> [Aim of the exercise]
Repeat exactly the opening lines of the records, ending with the line that contains "Contact US (863, 11)".
----------
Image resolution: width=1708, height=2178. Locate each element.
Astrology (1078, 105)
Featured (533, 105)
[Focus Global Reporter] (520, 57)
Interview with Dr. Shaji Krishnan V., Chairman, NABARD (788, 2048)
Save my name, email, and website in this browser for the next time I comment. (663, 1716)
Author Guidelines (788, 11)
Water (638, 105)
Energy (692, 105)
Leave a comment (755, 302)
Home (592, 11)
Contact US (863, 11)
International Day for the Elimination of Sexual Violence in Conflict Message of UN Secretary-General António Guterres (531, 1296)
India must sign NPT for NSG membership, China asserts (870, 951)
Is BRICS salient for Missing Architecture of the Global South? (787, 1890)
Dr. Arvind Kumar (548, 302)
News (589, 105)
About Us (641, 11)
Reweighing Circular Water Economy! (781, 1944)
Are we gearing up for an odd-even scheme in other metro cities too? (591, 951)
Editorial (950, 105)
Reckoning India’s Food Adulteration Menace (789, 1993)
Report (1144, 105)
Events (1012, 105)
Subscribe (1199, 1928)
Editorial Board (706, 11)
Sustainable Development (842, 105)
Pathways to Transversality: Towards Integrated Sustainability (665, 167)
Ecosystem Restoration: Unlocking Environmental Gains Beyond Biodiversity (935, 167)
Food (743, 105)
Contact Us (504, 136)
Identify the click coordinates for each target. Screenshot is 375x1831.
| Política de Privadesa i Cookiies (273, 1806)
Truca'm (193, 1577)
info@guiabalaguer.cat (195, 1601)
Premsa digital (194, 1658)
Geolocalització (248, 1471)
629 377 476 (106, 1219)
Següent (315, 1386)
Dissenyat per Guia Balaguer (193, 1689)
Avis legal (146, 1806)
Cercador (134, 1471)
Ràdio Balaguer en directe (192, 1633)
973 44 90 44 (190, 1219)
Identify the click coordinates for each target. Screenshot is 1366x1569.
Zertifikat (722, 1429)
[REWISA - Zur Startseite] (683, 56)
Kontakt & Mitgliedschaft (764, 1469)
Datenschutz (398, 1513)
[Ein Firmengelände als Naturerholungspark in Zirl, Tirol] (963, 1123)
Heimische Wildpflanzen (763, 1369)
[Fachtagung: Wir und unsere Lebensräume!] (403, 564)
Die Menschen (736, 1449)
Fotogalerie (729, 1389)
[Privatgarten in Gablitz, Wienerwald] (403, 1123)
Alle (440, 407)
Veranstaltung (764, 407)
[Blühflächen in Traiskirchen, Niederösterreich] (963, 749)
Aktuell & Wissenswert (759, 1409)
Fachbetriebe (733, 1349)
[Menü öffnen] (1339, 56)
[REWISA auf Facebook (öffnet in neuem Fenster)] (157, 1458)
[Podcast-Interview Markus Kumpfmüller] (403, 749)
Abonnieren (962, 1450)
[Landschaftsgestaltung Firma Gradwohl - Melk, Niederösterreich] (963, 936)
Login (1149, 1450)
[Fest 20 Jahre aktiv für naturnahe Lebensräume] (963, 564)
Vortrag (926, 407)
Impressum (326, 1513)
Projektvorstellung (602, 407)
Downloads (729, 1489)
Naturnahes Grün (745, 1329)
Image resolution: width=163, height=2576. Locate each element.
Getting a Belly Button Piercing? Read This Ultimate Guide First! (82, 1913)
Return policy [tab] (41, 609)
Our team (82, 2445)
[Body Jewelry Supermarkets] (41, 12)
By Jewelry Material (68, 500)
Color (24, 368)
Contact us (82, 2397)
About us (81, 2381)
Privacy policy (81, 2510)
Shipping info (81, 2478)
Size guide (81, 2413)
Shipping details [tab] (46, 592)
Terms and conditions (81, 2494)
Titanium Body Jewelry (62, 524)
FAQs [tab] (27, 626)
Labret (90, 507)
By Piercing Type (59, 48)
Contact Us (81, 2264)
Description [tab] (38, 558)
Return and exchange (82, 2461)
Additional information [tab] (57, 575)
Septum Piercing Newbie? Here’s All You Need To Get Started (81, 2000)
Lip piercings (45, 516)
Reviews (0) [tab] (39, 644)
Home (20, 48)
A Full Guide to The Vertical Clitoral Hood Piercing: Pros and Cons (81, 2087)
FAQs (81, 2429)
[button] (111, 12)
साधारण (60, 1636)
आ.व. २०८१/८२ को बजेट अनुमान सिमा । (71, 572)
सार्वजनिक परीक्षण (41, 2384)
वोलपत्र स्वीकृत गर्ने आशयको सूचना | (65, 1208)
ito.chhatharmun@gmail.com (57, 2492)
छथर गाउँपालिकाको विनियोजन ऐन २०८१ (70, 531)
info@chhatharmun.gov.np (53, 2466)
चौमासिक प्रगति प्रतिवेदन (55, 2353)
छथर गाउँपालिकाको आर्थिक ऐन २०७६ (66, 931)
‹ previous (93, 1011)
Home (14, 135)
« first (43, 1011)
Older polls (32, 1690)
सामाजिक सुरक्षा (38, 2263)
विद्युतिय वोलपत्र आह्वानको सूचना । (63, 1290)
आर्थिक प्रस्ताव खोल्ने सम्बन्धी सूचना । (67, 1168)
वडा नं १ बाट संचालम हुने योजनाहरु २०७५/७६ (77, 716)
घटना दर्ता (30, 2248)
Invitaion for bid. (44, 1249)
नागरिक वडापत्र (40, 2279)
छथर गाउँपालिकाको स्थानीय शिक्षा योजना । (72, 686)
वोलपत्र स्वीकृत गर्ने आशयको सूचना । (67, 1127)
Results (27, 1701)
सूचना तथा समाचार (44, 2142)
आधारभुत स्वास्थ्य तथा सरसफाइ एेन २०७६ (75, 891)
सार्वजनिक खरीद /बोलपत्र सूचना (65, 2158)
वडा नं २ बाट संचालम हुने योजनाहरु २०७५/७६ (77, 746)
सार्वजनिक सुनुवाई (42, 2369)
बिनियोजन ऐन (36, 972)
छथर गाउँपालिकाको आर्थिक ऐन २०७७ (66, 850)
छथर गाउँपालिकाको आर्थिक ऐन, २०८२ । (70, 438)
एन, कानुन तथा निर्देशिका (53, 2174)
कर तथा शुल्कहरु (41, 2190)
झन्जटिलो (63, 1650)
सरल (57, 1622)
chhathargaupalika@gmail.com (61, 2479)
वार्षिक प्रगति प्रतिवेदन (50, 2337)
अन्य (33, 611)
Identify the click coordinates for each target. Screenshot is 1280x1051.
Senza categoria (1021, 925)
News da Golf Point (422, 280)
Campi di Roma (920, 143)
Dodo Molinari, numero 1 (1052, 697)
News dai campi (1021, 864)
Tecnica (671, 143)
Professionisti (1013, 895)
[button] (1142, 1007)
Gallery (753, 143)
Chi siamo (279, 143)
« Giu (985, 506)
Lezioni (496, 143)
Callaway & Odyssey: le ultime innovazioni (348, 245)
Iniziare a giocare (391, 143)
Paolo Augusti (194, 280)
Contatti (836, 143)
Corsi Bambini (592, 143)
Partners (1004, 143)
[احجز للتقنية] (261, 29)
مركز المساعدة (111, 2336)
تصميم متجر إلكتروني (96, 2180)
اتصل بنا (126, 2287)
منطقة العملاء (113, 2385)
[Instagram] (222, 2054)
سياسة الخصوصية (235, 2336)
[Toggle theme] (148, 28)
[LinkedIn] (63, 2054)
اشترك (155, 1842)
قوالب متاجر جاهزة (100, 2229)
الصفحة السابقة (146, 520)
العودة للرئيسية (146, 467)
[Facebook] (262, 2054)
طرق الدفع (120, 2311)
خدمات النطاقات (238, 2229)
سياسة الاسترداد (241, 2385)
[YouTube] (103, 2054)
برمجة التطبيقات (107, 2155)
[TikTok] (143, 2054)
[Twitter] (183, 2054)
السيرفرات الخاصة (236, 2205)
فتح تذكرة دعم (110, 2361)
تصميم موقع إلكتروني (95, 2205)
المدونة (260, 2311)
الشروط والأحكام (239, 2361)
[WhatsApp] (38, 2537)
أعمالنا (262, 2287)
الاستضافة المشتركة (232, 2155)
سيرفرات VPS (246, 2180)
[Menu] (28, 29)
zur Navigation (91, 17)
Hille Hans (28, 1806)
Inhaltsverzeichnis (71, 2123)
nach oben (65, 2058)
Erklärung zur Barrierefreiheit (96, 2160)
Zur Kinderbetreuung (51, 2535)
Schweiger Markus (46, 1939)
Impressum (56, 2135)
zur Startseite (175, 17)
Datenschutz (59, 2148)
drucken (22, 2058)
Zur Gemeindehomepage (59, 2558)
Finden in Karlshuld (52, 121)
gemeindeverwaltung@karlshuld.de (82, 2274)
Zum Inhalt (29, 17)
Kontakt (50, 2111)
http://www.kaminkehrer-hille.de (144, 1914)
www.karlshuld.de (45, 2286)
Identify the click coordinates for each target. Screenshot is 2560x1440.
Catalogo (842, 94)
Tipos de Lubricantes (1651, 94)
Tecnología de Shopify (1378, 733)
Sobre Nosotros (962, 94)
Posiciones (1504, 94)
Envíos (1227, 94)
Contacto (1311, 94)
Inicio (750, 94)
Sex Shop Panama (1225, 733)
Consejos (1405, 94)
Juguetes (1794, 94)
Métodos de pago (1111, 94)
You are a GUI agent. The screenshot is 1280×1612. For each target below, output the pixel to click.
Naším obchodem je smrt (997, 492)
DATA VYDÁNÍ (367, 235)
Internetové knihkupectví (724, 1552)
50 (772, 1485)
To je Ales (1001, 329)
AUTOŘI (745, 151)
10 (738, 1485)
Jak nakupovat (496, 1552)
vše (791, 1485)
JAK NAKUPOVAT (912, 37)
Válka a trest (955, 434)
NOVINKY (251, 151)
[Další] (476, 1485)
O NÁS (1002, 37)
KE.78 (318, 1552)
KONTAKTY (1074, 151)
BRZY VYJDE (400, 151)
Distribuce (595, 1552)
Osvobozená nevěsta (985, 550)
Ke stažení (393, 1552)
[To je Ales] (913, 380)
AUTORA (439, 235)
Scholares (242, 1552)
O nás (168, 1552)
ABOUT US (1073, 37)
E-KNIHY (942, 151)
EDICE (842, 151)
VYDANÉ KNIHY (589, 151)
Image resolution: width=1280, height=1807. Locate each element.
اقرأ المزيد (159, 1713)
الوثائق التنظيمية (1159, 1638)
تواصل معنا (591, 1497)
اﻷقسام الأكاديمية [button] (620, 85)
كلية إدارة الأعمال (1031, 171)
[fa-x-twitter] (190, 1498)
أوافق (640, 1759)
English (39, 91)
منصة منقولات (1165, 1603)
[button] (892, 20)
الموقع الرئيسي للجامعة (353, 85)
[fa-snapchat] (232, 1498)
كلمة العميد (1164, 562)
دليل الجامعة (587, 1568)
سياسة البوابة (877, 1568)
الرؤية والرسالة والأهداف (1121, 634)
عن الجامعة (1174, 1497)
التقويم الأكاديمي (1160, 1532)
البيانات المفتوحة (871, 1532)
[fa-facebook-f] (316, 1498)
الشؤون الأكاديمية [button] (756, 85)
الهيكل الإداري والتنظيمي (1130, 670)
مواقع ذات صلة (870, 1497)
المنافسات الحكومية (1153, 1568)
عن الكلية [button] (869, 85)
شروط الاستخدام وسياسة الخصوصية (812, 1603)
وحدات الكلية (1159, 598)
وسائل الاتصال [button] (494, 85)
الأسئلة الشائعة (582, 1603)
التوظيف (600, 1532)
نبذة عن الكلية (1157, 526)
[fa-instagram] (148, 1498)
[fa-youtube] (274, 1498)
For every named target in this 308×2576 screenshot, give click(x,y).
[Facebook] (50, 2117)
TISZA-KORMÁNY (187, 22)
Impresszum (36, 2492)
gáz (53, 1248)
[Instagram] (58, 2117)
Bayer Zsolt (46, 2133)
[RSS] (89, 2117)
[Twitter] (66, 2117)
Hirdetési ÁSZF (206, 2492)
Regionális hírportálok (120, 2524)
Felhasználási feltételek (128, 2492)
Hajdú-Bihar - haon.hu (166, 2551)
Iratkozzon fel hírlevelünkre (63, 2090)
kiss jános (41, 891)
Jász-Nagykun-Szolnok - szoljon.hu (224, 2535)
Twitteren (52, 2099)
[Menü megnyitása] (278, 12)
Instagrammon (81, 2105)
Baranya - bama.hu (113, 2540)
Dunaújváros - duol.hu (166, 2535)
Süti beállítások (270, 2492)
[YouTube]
----------
> [Completed task]
Image resolution: width=1708, height=2178. Locate each element.
Astrology (1078, 105)
Featured (533, 105)
[Focus Global Reporter] (520, 57)
Interview with Dr. Shaji Krishnan V., Chairman, NABARD (788, 2048)
Save my name, email, and website in this browser for the next time I comment. (663, 1716)
Author Guidelines (788, 11)
Water (638, 105)
Energy (692, 105)
Leave a comment (755, 302)
Home (592, 11)
Contact US (863, 11)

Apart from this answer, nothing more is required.